# Multiclass Classification with Keras

## Session Objectives
- Learn how to build a classifier to recognize hand written digits
 - Class encoding (One hot encoding)
 - Softmax activation function
- Learn how to use dropout layers to improve generalization

## Handwritten Digits Recognition

we will build a network that can recognize handwritten numbers. For achieving this
goal, we use MNIST (for more information, refer to http://yann.lecun.com/exdb/mnist/), a database of
handwritten digits made up of a training set of 60,000 examples and a test set of 10,000 examples.
The training examples are annotated by humans with the correct answer. For instance, if the
handwritten digit is the number three, then three is simply the label associated with that example

Each MNIST image is in gray scale, and it consists of 28 x 28 pixels.

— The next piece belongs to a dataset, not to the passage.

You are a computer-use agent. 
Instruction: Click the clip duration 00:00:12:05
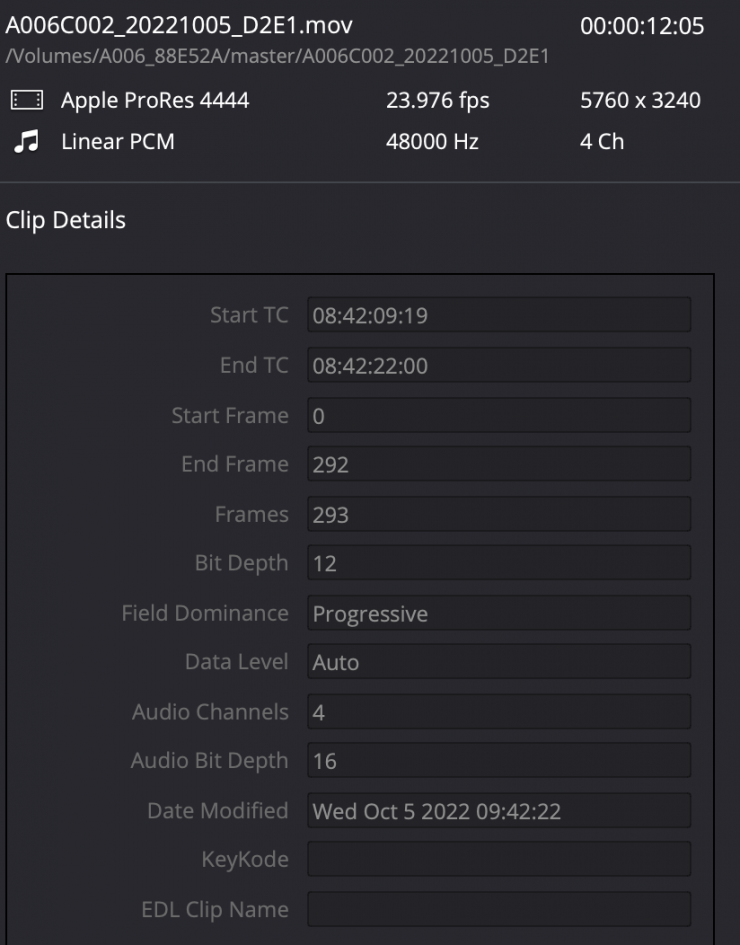pos(642,26)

A subset of these numbers is
represented in the following diagram:


![dataset](subset.png)

### softmax activation function

How does a softmax function work?

The softmax function squashes the outputs of each unit to be between 0 and 1, just like a sigmoid function. But it also divides each output such that the total sum of the outputs is equal to 1 (check it on the figure below).

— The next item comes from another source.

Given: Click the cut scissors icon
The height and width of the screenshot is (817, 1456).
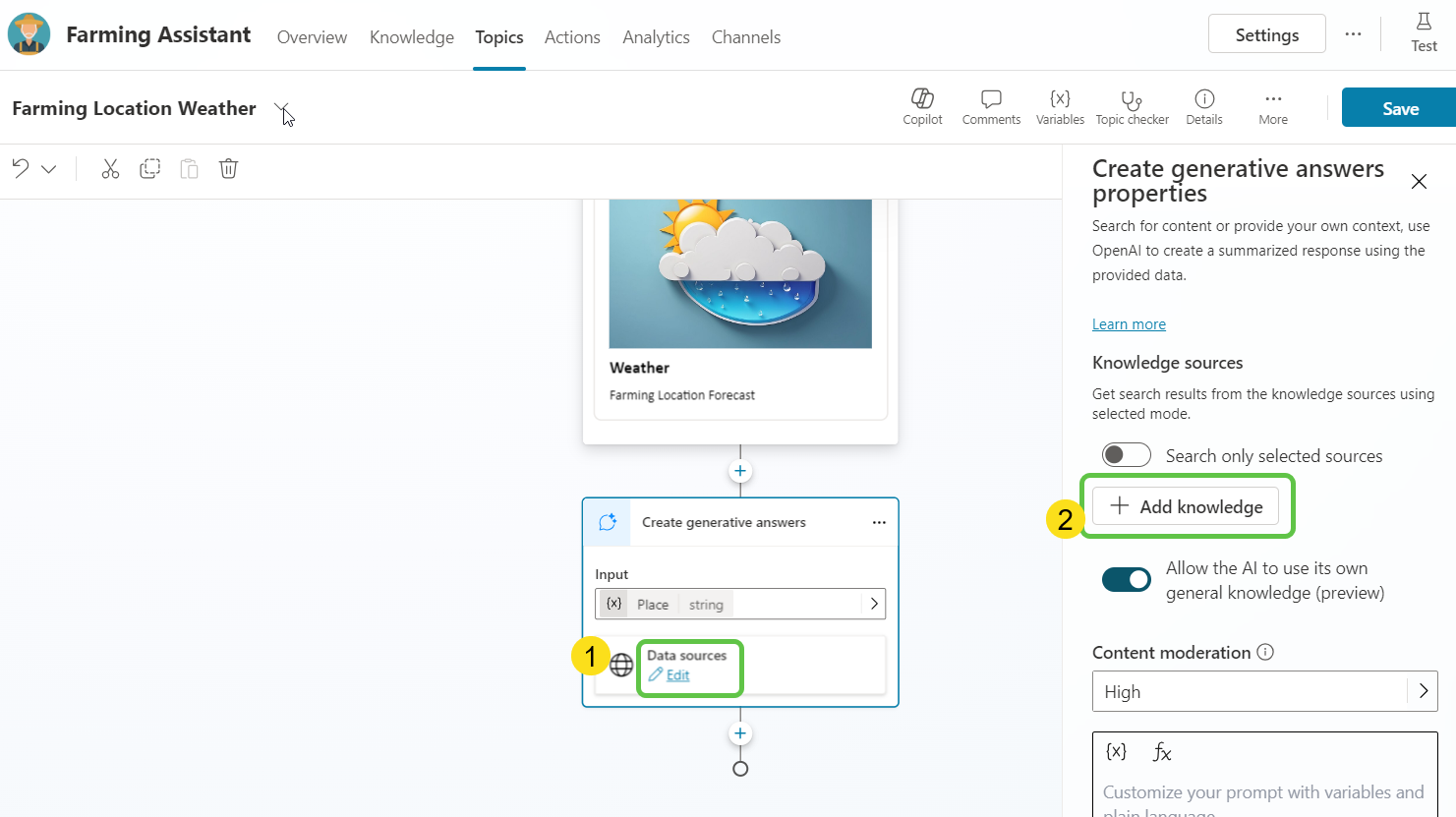Looking at the screenshot, I should click(x=110, y=169).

![softmax_exp](softmax_exp.png)

The output of the softmax function is equivalent to a categorical probability distribution, it tells you the probability that any of the classes are true.

Mathematically the softmax function is shown below, where z is a vector of the inputs to the output layer (if you have 10 output units, then there are 10 elements in z). And again, j indexes the output units, so j = 1, 2, ..., K.

The softmax function
![softmax](softmax.png)

In [4]:
import numpy as np
import matplotlib.pyplot as plt
from tensorflow.keras.layers import Dense, Input, Activation
from tensorflow.keras.optimizers import SGD,Adam
from tensorflow.keras.models import Model,Sequential
from sklearn.model_selection import train_test_split
from tensorflow.keras.datasets import mnist
# from tensorflow.keras.utils import np_utils
np.random.seed(1671) # for reproducibility
%matplotlib inline


In [5]:
X_train = np.load('DATASET/X_train.npy')
y_train = np.load('DATASET/y_train.npy')
X_test = np.load('DATASET/X_test.npy')
y_test = np.load('DATASET/y_test.npy')
print(X_train.shape)
print(X_test.shape)

#OR run this:
#(X_train, y_train), (X_test, y_test) = mnist.load_data()


(60000, 28, 28)
(10000, 28, 28)


### Data split and preprocess

In [6]:
# ?
# reshape
# normalize
# convert class vectors to binary class matrices

### Create Simple net (Single Layer NN)

In [8]:
# create simple network (without hidden layers), name it model
# train it with sgd optimizer for 200 epoch and 128 batch size
# use validation_split parameter for fit function with the value 0.2  

In [None]:
score = model.evaluate(X_test, Y_test, verbose=1)
print("Test score:", score[0])
print('Test accuracy:', score[1])

### Improving the simple net with hidden layers

In [9]:
# create network with two hidden layers (128 neuron in each) and 'relu' activation function, name it model_2
# train it with sgd optimizer for 20 epoch and 128 batch size
# use validation_split parameter for fit function with the value 0.2  

In [None]:
score_2 = model_2.evaluate(X_test, Y_test, verbose=1)
print("Test score:", score_2[0])
print('Test accuracy:', score_2[1])

### Further improving with dropout

In [10]:
# create network with two hidden layers (128 neuron in each) and 'relu' activation function, name it model_3
# add Dropout with 0.3 after each hidden layer
# train it with sgd optimizer for 20 epoch and 128 batch size
# use validation_split parameter for fit function with the value 0.2  

In [11]:
# recreate the prevoius net but train it for 250 epoch

In [None]:
score = model_3.evaluate(X_test, Y_test, verbose=1)
print("Test score:", score[0])
print('Test accuracy:', score[1])